Bereits bei seiner Jugendweihe erklärte seine Tante ihm: „Ich glaube, dass alles mit allem zusammenhängt. Unsere Leben. Auch ihr Leben und deins. Irgendwann wirst du das merken.“
Mit über 40 ist es dann soweit: Konstantin Stein begibt sich auf die Spur seiner Vorfahren. Sein Urgroßvater war ein Revolutionär im zaristischen Russland. 1905 wurde er von den Häschern des Zaren gepfählt – dieser ungeheuerliche Mord bildet auch den Auftakt des Romans.
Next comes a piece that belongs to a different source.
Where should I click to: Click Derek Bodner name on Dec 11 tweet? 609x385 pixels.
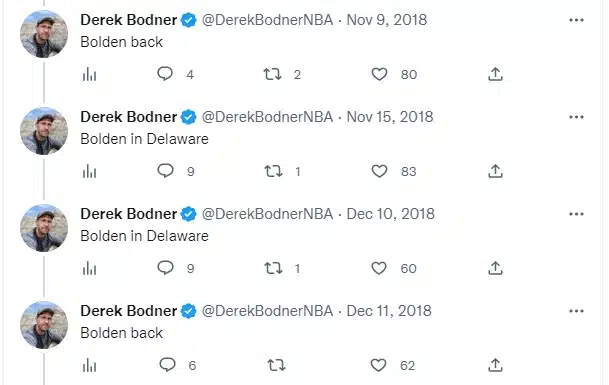point(129,311)
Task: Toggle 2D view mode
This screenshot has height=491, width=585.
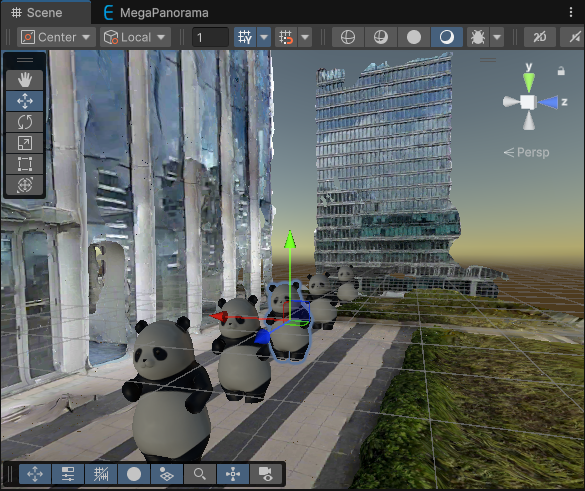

Jelena wird so bereits im Alter von zwei Jahren zur Halbwaisen. Gemeinsam mit der Mutter und ihrem großen Bruder fliehen sie, um nicht auch noch umgebracht zu werden. Als junge Frau liebt Jelena Alexander, dessen Vater zum Tode verurteilt wird, weil er Jelenas Vater umgebracht hat. Die beiden Liebenden verbindet also der politisch bedingte Verlust ihrer Väter. Doch wenig später lernt Jelena den deutschen Tuchhersteller Robert Silber kennen, der sich in sie verliebt und sie mitnimmt. Zunächst nach Moskau, dann nach Leningrad und schließlich nach Berlin und Sorau, wo sie in der Villa der Tuchherstellerfamilie den Krieg und dessen Ende erleben wird. Das Paar bekommt fünf gemeinsame Töchter, doch die jüngste von ihnen stirbt an Diphterie, weil während des Krieges kein Impfstoff vorhanden war. Eine der Schwestern, Maria, wird später Konstantins Mutter sein. Während der Zeit des Nationalsozialismus ist Robert Silber oft abwesend – nach vielen Jahren wird Konstantin bewusst, dass sein Großvater an den Gräueltaten der Nationalsozialisten beteiligt war, die unweit von Sorau ein Konzentrationslager errichtet hatten. Doch Jelena versuchte stets, sich mit ihrem Mann zu arrangieren: „Robert F. Silber war ein guter Mann, aber die Zeiten waren nicht gut.“
Schuld sind die schlechten Zeiten, die Menschen verändern: „Sie lebten in einer Übergangszeit, einer Zwischenwelt. Eine Welt in der jeder von ihnen Rückzugsmöglichkeiten behielt, Inseln. Sie wusste nicht, wie lange die bleierne Zeit dauern würde, sie wusste nicht, was ihr Mann eigentlich tat in Moskau. Sie wusste nicht, wer die Männer waren, mit denen er sich traf, sie ahnte, dass es Zugeständnisse an diese Übergangsphase waren.“
Nach dem Krieg muss Jelena gemeinsam mit ihren Töchtern – ihr Mann Robert ist mittlerweile verschwunden – wieder fliehen. Sie landet in Pirna und schließlich in Berlin, wo sie hofft, Alexander wiederzusehen, der mittlerweile beim Militär Karriere gemacht hat. In tiefer Verzweiflung möchte sie sich und ihre Töchter vergiften, doch Lara, ihre älteste Tochter, bewahrt die Frauen vor diesem Schicksal. Und so zieht die Familie immer weiter: „Das Flüchten an sich wird zu einer Art Lebenshaltung.“
Es sind die Flüsse, die Jelena stets begleiten: Wolga, Oka, Moskwa, Neva, Spree, Bober, Elbe. Als sie ihre Enttäuschung darüber, dass die Flüsse immer kleiner und unbedeutender würden, einem Arzt mitteilt, antwortet ihr dieser: „Flussaufwärts bedeutet: Der Quelle entgegen. Das ist die Reise, die ich normalerweise mit meinen Patienten antrete. Eine Reise zur Quelle des Leids. Sie, Frau Silber, haben sich wohl eher flussabwärts bewegt. Weg von den Quellen. Zumindest im übertragenen Sinne.“
Konstantin macht sich schließlich gemeinsam mit seinen Eltern und mit seinem Cousin Juri auf den Weg zu den Quellen. Er besucht all die Orte, an denen seine Großmutter einst lebte, um herauszufinden, wo er herkommt.
„Die Leben der Elena Silber“ entfaltet ein eindrucksvolles Panorama des 20. Jahrhunderts. Allerdings finde ich, dass das Buch auch einige Längen hat.